* [INFORMATION]:
-=-=-

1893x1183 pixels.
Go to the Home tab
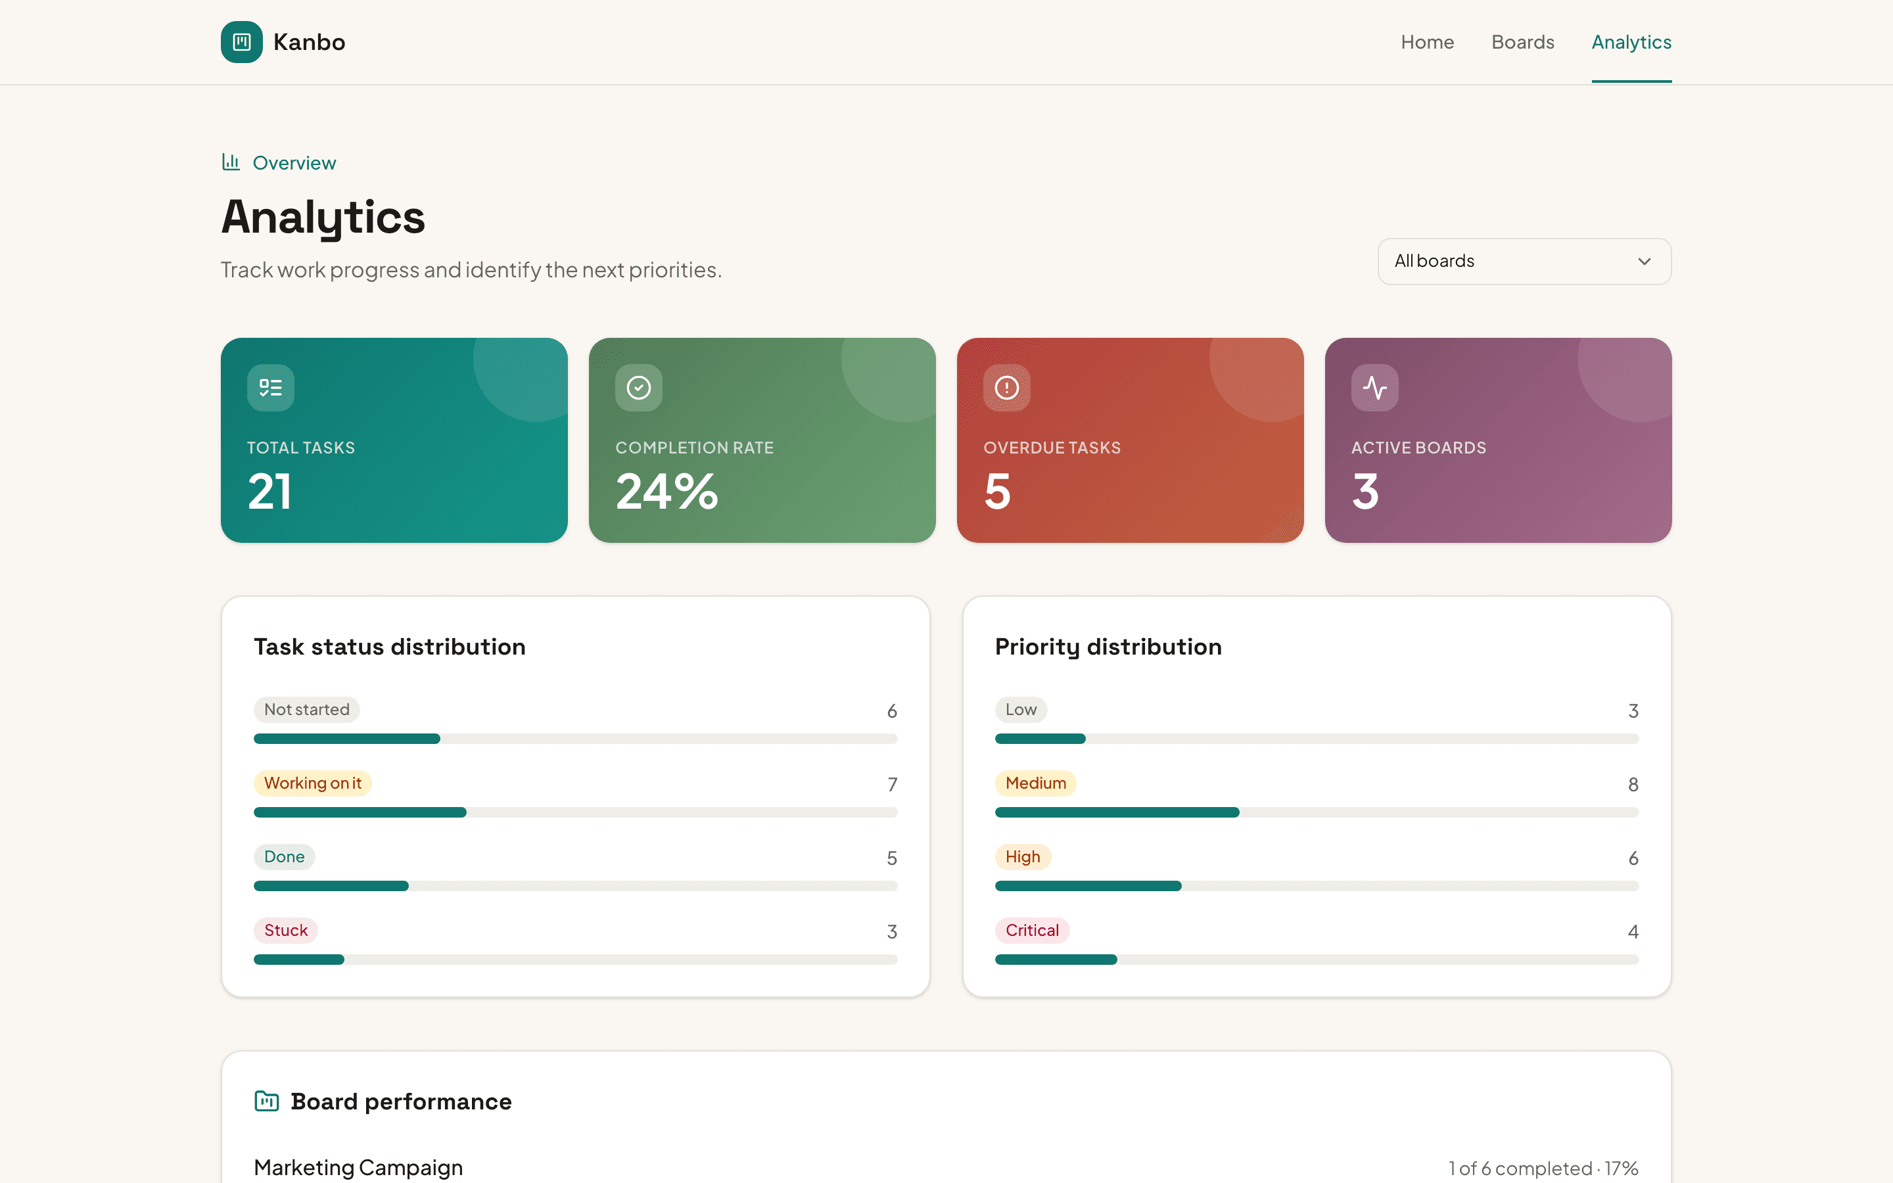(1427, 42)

-=-=-

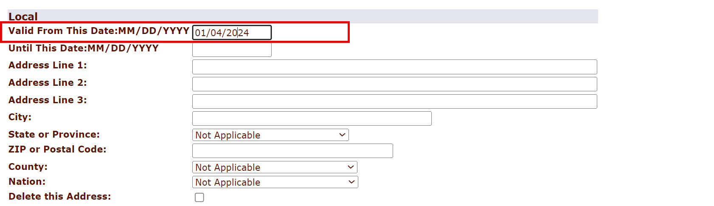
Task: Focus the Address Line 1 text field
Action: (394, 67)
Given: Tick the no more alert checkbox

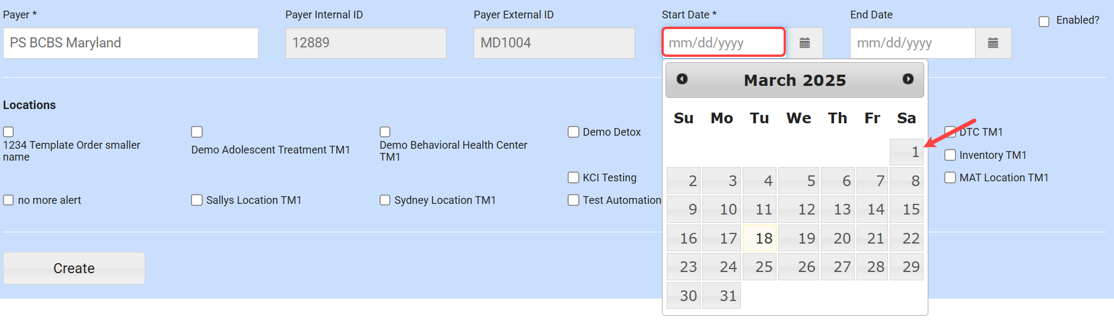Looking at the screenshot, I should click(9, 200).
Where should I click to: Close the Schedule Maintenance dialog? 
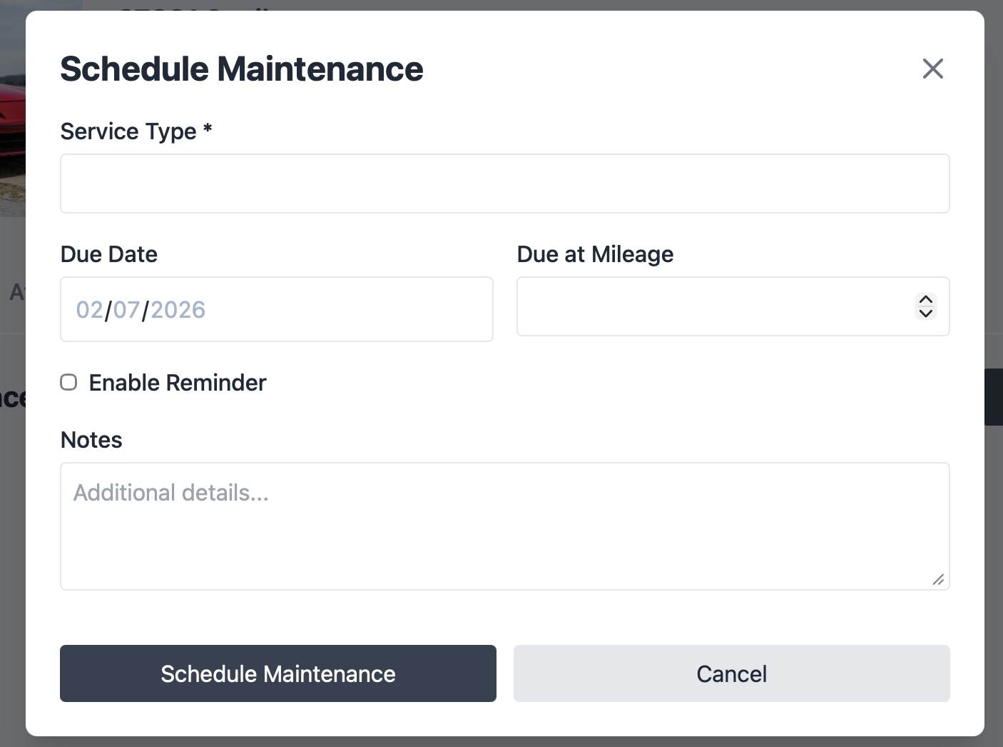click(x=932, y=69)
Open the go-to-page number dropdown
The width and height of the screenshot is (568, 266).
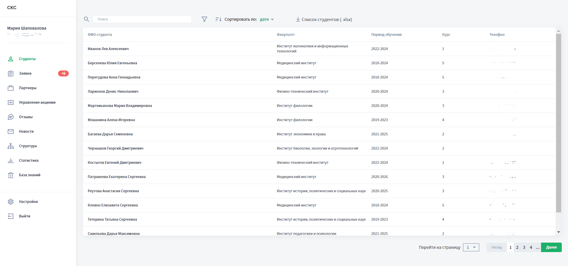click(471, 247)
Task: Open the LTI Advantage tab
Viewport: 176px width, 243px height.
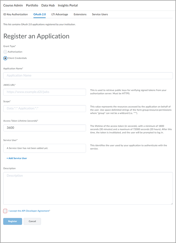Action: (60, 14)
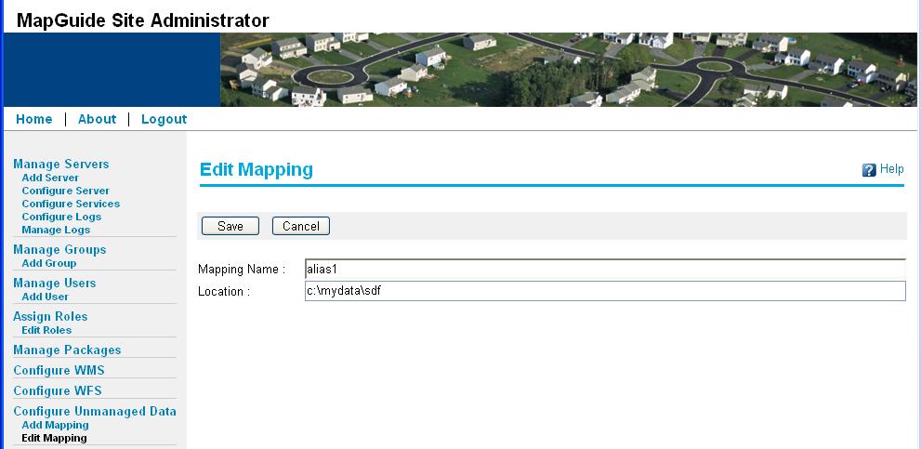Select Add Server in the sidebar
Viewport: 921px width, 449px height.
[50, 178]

-=-=-

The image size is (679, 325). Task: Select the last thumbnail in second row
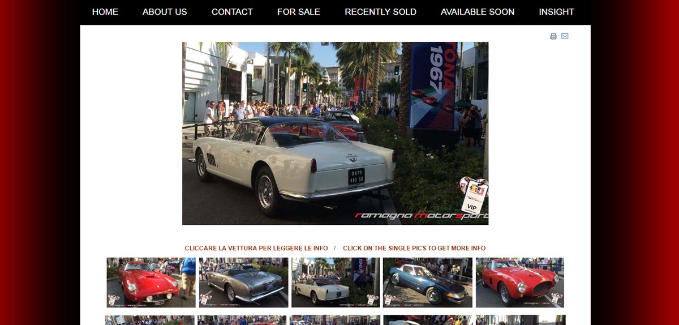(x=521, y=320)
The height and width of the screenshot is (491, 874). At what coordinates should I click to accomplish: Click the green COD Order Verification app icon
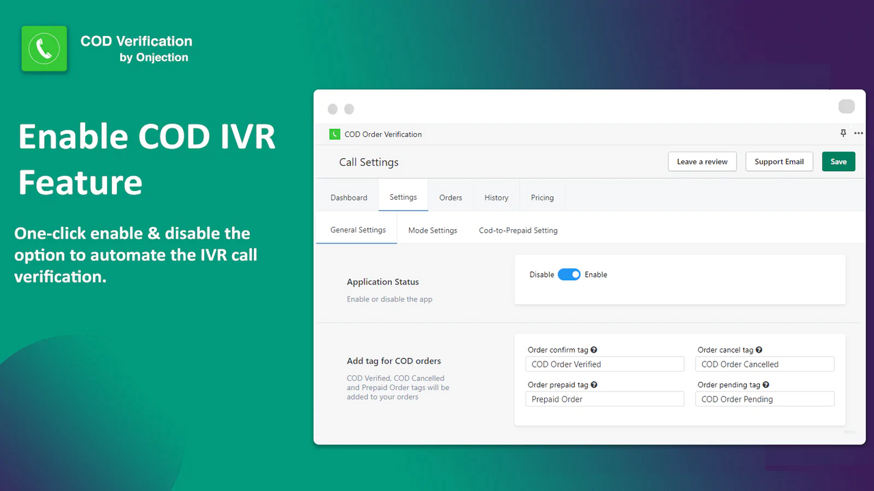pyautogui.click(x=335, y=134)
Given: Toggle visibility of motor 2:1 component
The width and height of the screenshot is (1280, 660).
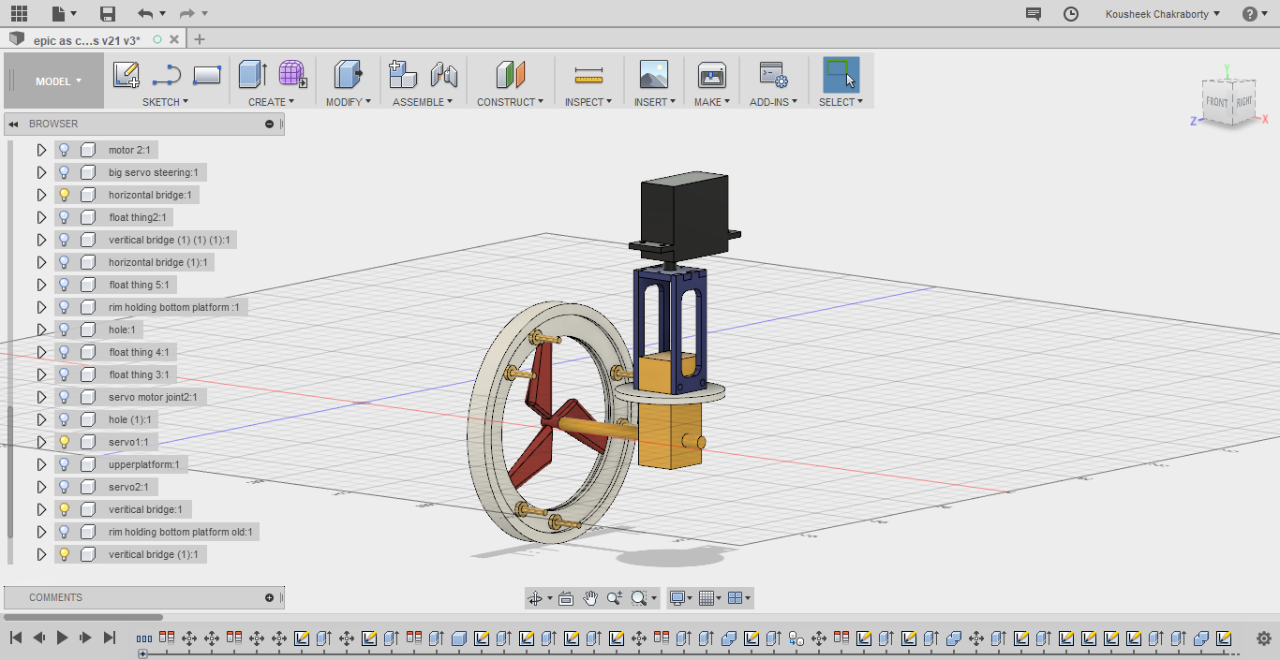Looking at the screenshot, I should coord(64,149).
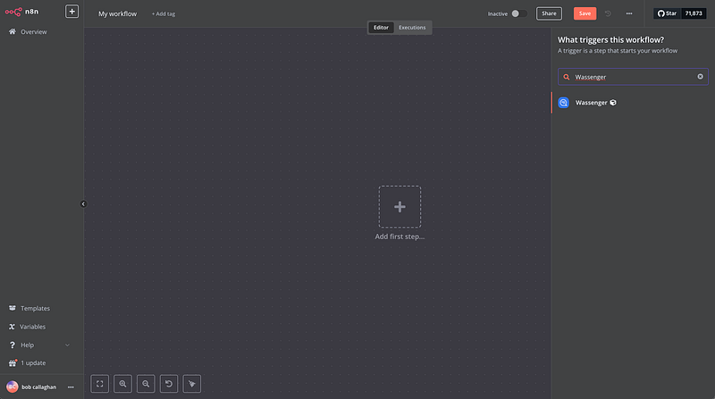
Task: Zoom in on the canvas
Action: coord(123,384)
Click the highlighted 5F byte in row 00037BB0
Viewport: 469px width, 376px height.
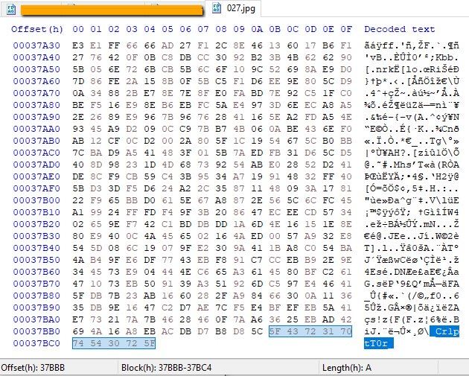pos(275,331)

-=-=-

* [AIM OF THE EXERCISE]:
Make a list of all lines in the data that contain "Open".

* [PROBLEM SOLUTION]:
Open the go-to-page number dropdown
Task: Open the LTI Advantage tab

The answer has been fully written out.